In November 4th, 2014, about 76% of Berkeley voters voted for the approval of the Measure D soda tax, which came into force on January 1st, 2015. It was the first of its kind in the United States. Measure D applies a tax of one cent per ounce to wholesalers of particular sugary drinks such as energy drinks, soda, sweet iced tea and sports drinks. Some exceptions include diet drinks, milk-based drinks, alcohol, fruit juice and meal replacement drinks. A study by UC Berkley in 2016 revealed a 21% decrease in the consumption of sugary and soda drinks in low-income neighborhoods around the city.
In 2012, a targeted tax on sugary drinks was introduced for the first time in France at national level. Following the introduction of the tax on soda, it is estimated that light drinks increase by about 3.5% in terms of costs. According to market research conducted by the Canadean company , sales of soft drinks in France decreased during the year due to the tax on soft drinks. The non-alcoholic beverage tax in the country applies not only to beverages with added sugars but also to beverages with artificial sweeteners.
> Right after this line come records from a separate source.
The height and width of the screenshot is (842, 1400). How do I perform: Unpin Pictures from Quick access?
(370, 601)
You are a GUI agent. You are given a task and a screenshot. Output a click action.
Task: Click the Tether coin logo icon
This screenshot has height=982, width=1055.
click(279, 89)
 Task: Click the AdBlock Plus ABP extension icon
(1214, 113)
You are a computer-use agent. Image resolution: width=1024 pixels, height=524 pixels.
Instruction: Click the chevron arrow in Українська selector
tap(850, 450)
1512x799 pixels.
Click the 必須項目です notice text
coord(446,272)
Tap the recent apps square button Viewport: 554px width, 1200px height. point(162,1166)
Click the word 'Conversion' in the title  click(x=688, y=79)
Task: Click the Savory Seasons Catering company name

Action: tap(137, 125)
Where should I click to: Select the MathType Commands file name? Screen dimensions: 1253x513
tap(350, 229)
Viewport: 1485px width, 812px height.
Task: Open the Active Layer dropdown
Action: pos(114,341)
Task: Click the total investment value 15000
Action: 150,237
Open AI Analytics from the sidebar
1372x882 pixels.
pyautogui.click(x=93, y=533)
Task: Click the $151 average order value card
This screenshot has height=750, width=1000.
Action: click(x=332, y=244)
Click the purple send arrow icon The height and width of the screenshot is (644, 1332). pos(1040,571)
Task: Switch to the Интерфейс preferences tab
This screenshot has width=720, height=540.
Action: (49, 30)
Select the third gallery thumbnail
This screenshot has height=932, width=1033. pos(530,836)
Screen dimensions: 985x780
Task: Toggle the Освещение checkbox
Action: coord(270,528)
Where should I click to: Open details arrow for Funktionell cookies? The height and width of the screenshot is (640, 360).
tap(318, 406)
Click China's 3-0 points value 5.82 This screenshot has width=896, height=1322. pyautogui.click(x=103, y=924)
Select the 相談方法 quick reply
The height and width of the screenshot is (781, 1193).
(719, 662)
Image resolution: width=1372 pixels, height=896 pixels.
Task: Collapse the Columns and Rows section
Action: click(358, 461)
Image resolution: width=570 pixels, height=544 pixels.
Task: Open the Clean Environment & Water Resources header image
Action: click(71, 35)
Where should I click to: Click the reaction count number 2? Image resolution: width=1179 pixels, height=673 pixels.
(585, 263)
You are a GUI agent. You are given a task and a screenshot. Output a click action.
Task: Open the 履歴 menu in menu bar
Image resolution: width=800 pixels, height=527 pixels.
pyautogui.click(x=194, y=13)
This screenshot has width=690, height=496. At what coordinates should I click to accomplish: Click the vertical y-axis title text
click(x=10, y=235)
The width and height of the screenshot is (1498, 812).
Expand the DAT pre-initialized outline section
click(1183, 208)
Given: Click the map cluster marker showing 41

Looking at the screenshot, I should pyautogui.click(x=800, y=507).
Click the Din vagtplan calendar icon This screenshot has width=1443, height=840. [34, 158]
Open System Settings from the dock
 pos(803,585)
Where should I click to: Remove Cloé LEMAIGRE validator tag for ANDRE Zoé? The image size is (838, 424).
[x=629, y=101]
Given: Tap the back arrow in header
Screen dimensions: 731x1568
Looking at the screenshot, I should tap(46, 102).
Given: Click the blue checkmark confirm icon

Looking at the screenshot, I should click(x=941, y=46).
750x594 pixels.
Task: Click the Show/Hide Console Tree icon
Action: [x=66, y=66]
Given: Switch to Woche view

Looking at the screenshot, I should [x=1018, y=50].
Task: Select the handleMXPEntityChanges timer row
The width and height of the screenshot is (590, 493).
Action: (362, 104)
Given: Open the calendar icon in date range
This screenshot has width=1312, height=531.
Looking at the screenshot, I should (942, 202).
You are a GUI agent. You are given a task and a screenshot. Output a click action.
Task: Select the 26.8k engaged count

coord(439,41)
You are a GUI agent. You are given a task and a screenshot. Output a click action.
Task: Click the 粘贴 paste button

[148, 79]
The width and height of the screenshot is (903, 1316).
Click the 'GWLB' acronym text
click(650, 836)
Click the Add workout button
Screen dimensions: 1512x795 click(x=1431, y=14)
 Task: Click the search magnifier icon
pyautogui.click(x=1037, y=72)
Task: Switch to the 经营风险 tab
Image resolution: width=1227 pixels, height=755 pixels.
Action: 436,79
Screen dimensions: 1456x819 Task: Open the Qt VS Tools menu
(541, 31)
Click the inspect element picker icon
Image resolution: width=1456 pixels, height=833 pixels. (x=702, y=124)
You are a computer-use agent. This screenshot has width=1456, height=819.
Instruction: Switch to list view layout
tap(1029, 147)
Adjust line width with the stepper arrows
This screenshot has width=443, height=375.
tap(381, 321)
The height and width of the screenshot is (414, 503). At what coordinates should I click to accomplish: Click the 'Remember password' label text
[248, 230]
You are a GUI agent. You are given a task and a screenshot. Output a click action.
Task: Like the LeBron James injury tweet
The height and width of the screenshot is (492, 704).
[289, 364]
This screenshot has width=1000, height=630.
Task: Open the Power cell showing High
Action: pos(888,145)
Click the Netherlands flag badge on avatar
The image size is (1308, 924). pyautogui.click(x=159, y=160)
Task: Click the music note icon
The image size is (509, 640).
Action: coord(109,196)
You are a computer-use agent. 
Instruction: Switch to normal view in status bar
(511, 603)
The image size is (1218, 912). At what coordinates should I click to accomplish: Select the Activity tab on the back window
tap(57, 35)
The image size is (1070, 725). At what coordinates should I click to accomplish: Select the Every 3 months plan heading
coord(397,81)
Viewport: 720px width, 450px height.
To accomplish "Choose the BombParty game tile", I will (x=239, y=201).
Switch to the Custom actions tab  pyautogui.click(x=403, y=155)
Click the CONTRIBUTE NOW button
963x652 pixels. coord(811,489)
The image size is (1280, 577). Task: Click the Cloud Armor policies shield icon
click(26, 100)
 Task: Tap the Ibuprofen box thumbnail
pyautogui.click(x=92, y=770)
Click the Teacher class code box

The island of Saint Helena is a British surveillance territory located in the southern Atlantic region. The island drew attention to 2014 when it publicized its intention to introduce a 75 per liter tax on sweetened beverages containing more than 15 grams of sugar per liter. The tax was introduced on May 22, 2014 as part of several measures implemented to address the problem of obesity and the increasing incidence of type 2 diabetes among residents.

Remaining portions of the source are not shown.